According to the ASPH, citing a National Center for Health Workforce Information and Analysis report from 2000, Pennsylvania’s current public health workforce is estimated at 4,465. ASPH projects that Pennsylvania’s workforce by 2020 would need to be more than 28,000 to effectively address the state’s public health concerns.
Drexel University School of Public Health is taking an active role in helping to address tomorrow’s public health demands in Pennsylvania by working with counties to establish public health departments. Currently, only 6 of the 67 counties statewide have established departments of public health. Drexel has worked with coalitions of health care providers and community-based groups in Lancaster, York, Adams, Dauphin and Berks counties to enhance public health services through public and private programs designed to address each county's specific concerns.

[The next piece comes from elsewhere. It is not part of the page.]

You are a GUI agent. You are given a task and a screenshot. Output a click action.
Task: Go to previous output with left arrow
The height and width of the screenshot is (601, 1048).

In Philadelphia, the School of Public Health just recently received a $750,000 grant from the Scattergood Foundation to establish the Center for Nonviolence and Social Justice. Led by Dr. John A. Rich, who was awarded the 2006 MacArthur (Genius) Award for his work on urban trauma and violence, the Center will focus on violence prevention and trauma. The School of Public Health also directs The Philadelphia GROW Project, which helps low income children and their families achieve normal weight gain, good nutrition and proper development.

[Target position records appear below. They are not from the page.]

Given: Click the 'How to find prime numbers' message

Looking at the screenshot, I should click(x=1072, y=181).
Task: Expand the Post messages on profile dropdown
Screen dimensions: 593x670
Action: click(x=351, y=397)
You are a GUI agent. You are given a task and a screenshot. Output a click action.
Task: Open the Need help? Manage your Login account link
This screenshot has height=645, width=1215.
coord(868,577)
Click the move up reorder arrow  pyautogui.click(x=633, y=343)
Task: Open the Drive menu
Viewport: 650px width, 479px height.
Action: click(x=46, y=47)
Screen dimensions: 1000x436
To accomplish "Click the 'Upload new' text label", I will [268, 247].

In addition, researchers at Drexel have partnered with organizations across the city to address healthcare inequality, emergency preparedness, environmental safety, community health and more.
“Tackling the health implications of tobacco use, heart disease, obesity and physical inactivity, not to mention the threat of globally spreading infectious diseases, depends entirely on the availability of a well-trained public health workforce,” said Dr. Linda Rosenstock, dean of the UCLA School of Public Health and chair of the ASPH Workforce Taskforce. “Unless we act now to recruit and train an additional 250,000 public health professionals, we will soon be ill-equipped to identify looming public health crisises and respond decisively.”
Leading public health organizations, including the Centers for Disease Control and Prevention, the American Public Health Association, the Association of State and Territorial Health Officials and the Institute of Medicine, agree that the current workforce is inadequate to meet the needs of the U.S. and global populations, according to the ASPH. Given the growing complexity of public health challenges, more specialists will need to be trained in additional public health sub-disciplines, according to ASPH. Furthermore, in the era of globalization, the U.S. public health workforce needs to be adequately prepared to handle health threats that often arise from beyond our borders.
“These shortages can impact every community. A shortage of environmental regulators can allow lead paint and asbestos to linger in homes. Food and toy recalls can become more frequent and possibly more severe. Access to quality healthcare for vulnerable families is harder. With fewer resources it makes it harder for any community to prepare for natural disasters like Hurricane Katrina,” said Dennis P. Andrulis, PhD, MPH, Associate Dean of Research, Drexel University School of Public Health.
In order to address these significant shortages, ASPH is calling for an increased federal investment in public health education and training in addition to the coordination of a centralized enumeration effort to adequately understand current and future workforce needs.
“An appropriate number of well-trained public health professionals is critical in order to safeguard the health of our nation and our world,” said Dr. Harrison Spencer, president and chief executive officer of ASPH. “Our government and our schools of public health play a critical role in preventing the forecasted shortage.”
Additionally, the report indicates that increased recruitment, training and fellowship programs, financial aid assistance and expanded graduate-level opportunities are among the most urgent needs for averting this looming crisis. According to the analysis, Schools of Public Health will have to graduate three times as many public health workers over the next 12 years in order to meet national healthcare needs in 2020.
A complete copy of the assessment is available on-line at www.asph.org/shortage.